Kutipan Dokumen =
══════
Bakal Jadi Ruang Publik
Pascabencana banjir bandang dan longsor di Garut, Jawa Barat, pada Senin 20 September 2016, pemerintah daerah setempat terus mengkaji kelayakan lokasi bencana sebagai permukiman warga terdampak.
Kepala Pusat Data, Informasi dan Humas Badan Nasional Penanggulangan Bencana (BNPB) Sutopo Purwo Nugroho mengatakan, pemerintah merekomendasikan permukiman warga yang terdampak banjir, menjadi tempat ruang publik.
"Kepala BNPB Willem Rampangilei merekomendasikan, lokasi tersebut dapat digunakan sebagai ruang publik, berupa taman terbuka, usai berdiskusi dengan Bupati Garut kemarin malam (26 September 2016)," ujar Sutopo dalam keterangan tertulisnya, Selasa, 27 September 2016.
Sutopo menjelaskan, alasan keluarnya rekomendasi karena permukiman yang diterjang banjir tersebut sangat berpotensi dilanda banjir.
"Saat kolonial Belanda pada 1921, daerah Garut juga pernah terendam banjir besar. Daerah bantaran sungai atau sempadan (batas) sungai adalah daerah kekuasaan sungai, yang suatu saat pasti banjir," kata dia.
"Untuk itu, peruntukannya nonpermukiman agar saat banjir tidak menimbulkan korban jiwa," Sutopo menambahkan.
Namun, menurut Sutopo, permasalahan yang dihadapi pemerintah daerah setempat sekarang ini, mencari lokasi yang tersedia dan aman untuk relokasi warga.
Korban banjir bandang yang kehilangan tempat tinggal, kata Sutopo, telah ditampung sementara di rumah susun yang disediakan Pemerintah Kabupaten Garut. Rusun tersebut berkapasitas 98 kepala keluarga.
Advertisement
Usut Penyebab
Usai bencana banjir bandang Garut, Polda Jawa Barat memanggil 11 pihak yang diduga terlibat dalam perusakan lingkungan di area hulu Sungai Cimanuk. Wadir Reskrimsus Polda Jabar AKBP Diki Budiman mengatakan, pemanggilan para saksi tersebut merupakan yang pertama. Mereka pun akan dimintai keterangan awal dalam penyelidikan oleh pihak Reskrimsus.
Diki menjelaskan,‎ 11 pihak yang dipanggil sebagai saksi tersebut terdiri dari perseorangan, perusahaan, dan pemilik tempat wisata di kawasan hulu Sungai Cimanuk. Menurut Diki, kawasan tersebut merupakan hutan lindung yang dijadikan kebun sayuran oleh warga setempat.
"Seputar itu saja terkait dengan perusakan lingkungannya. Kan ada yang dijadikan perkebunan, tempat wisata yang berada di DAS Cimanuk. Kawasan wisata yang ada di Darajat itu juga salah satunya," kata Diki di Bandung, Rabu, 5 Oktober 2016.
══════
Uraian Tugas = Berdasarkan kutipan dokumen di atas, jelaskan mengapa Kepala BNPB merekomendasikan agar lokasi permukiman warga yang terdampak banjir di Garut dijadikan ruang publik.

Daftar Item Ekstraksi =
══════
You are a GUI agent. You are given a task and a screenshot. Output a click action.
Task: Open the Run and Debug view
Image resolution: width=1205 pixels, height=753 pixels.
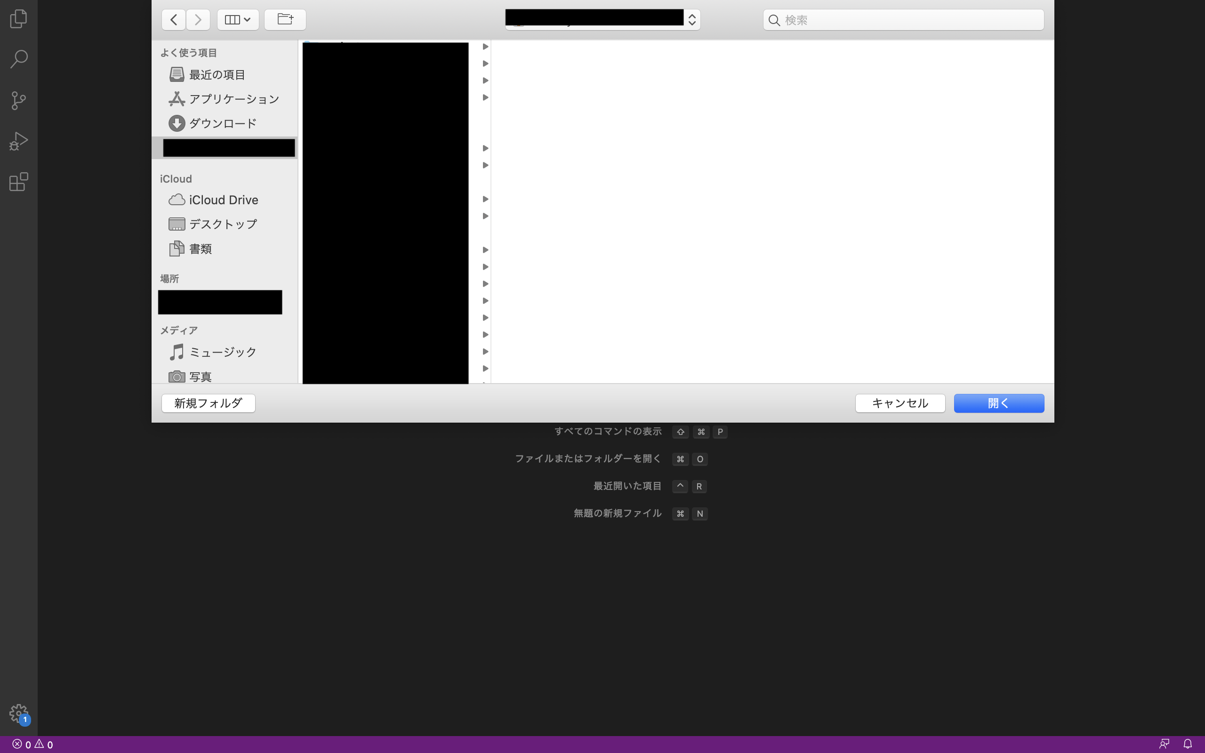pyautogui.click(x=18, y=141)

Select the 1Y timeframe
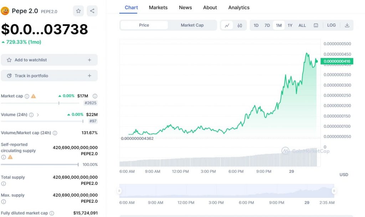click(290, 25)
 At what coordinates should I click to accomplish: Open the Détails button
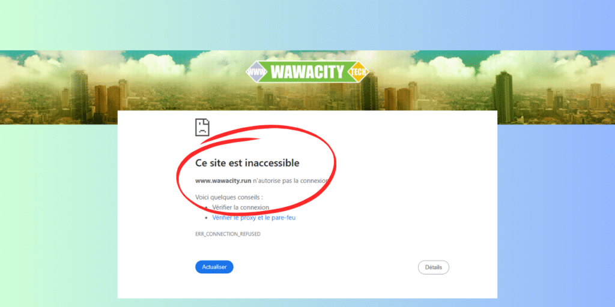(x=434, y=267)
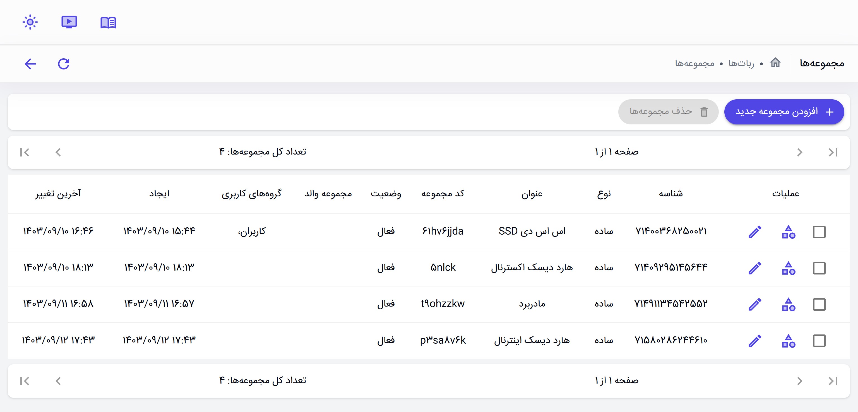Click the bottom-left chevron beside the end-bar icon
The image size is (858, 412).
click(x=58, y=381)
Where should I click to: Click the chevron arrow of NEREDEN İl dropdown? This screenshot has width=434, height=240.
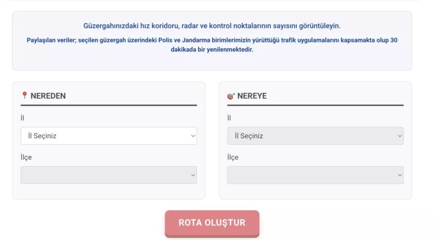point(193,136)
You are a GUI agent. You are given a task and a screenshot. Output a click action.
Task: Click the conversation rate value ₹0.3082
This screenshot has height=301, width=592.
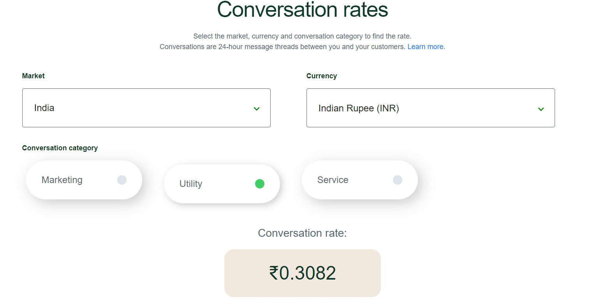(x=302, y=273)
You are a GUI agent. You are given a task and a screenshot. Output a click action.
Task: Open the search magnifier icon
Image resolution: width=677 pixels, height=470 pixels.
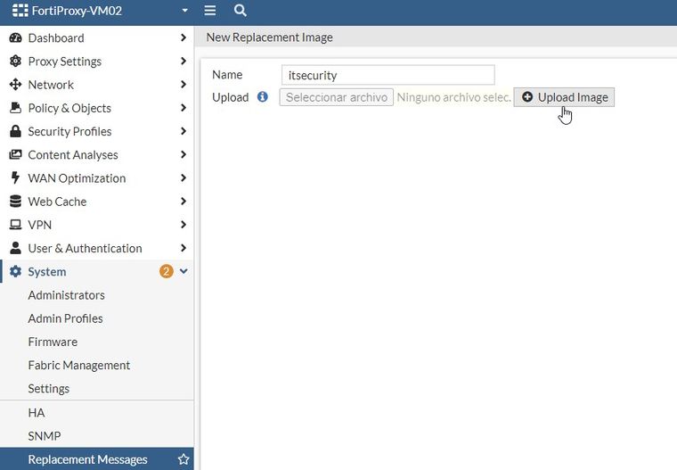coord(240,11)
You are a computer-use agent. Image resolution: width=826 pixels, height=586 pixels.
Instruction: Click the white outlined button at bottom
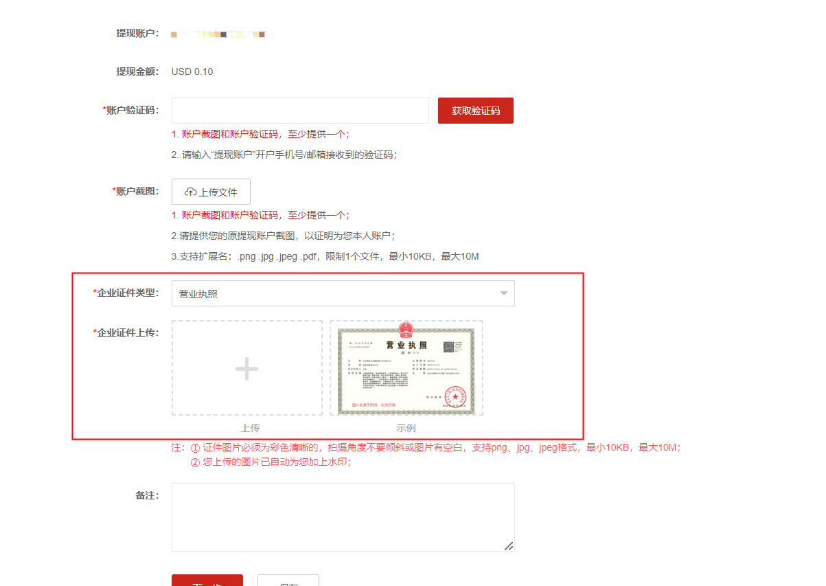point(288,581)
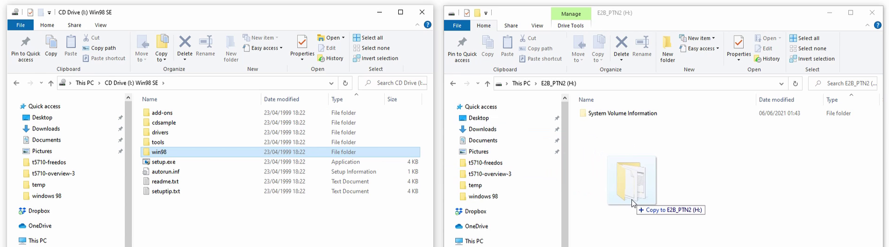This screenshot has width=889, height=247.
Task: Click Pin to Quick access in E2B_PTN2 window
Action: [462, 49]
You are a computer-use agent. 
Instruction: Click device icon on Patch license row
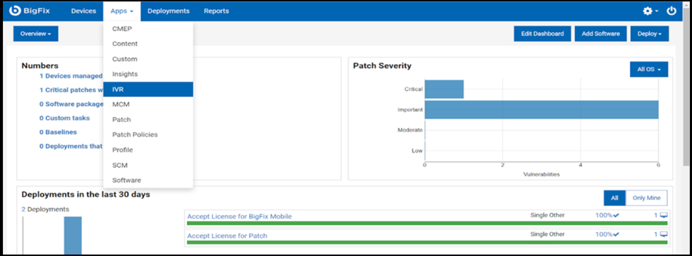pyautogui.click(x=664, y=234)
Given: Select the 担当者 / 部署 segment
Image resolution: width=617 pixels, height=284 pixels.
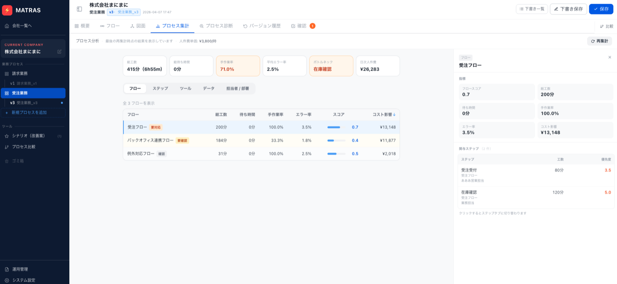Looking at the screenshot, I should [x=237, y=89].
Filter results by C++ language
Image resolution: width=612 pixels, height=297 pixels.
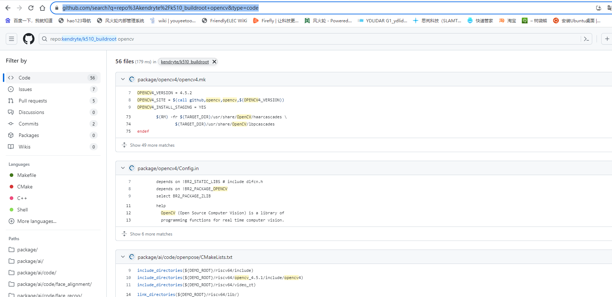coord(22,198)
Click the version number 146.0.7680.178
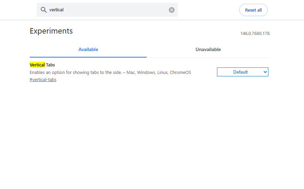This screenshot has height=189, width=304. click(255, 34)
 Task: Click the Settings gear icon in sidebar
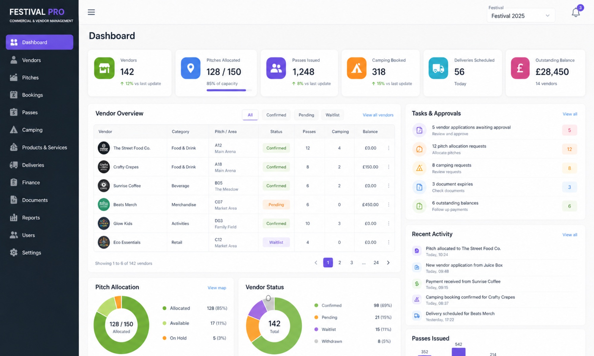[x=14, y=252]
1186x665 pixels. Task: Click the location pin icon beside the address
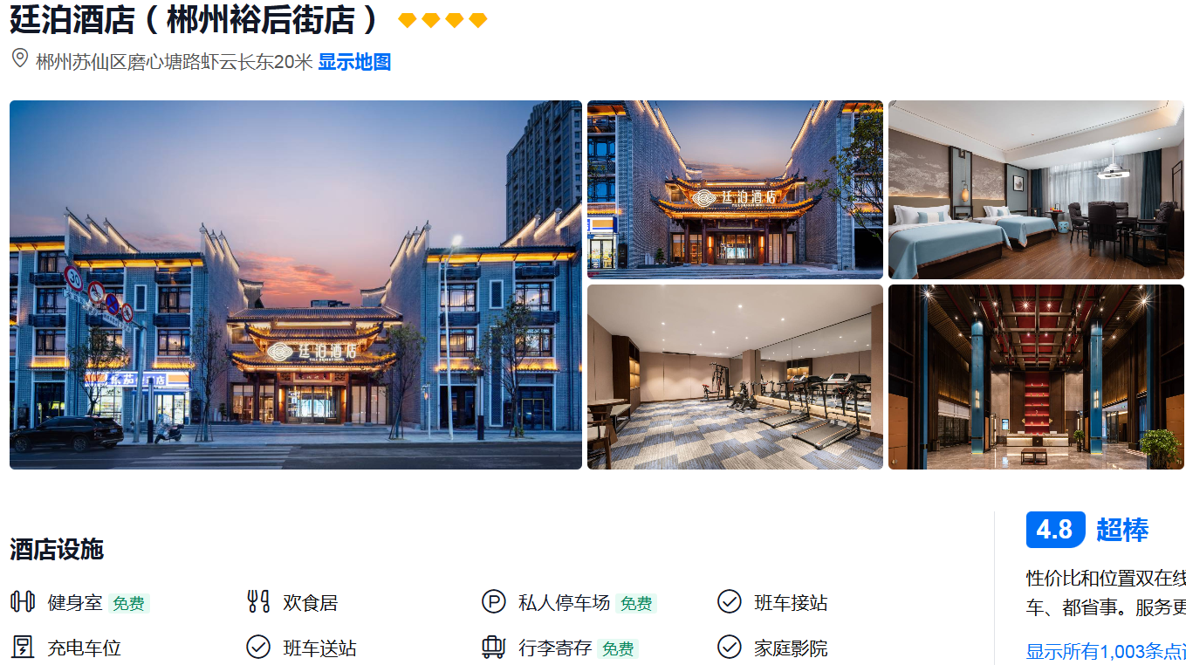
══════
Hasil Jawaban = Permukiman yang diterjang banjir itu sangat berpotensi kembali dilanda banjir. Daerah bantaran atau sempadan sungai merupakan daerah kekuasaan sungai yang suatu saat pasti banjir, dan Garut juga pernah terendam banjir besar pada 1921 di masa kolonial Belanda. Oleh karena itu, lokasi tersebut diperuntukkan bagi kegiatan nonpermukiman agar banjir tidak menimbulkan korban jiwa.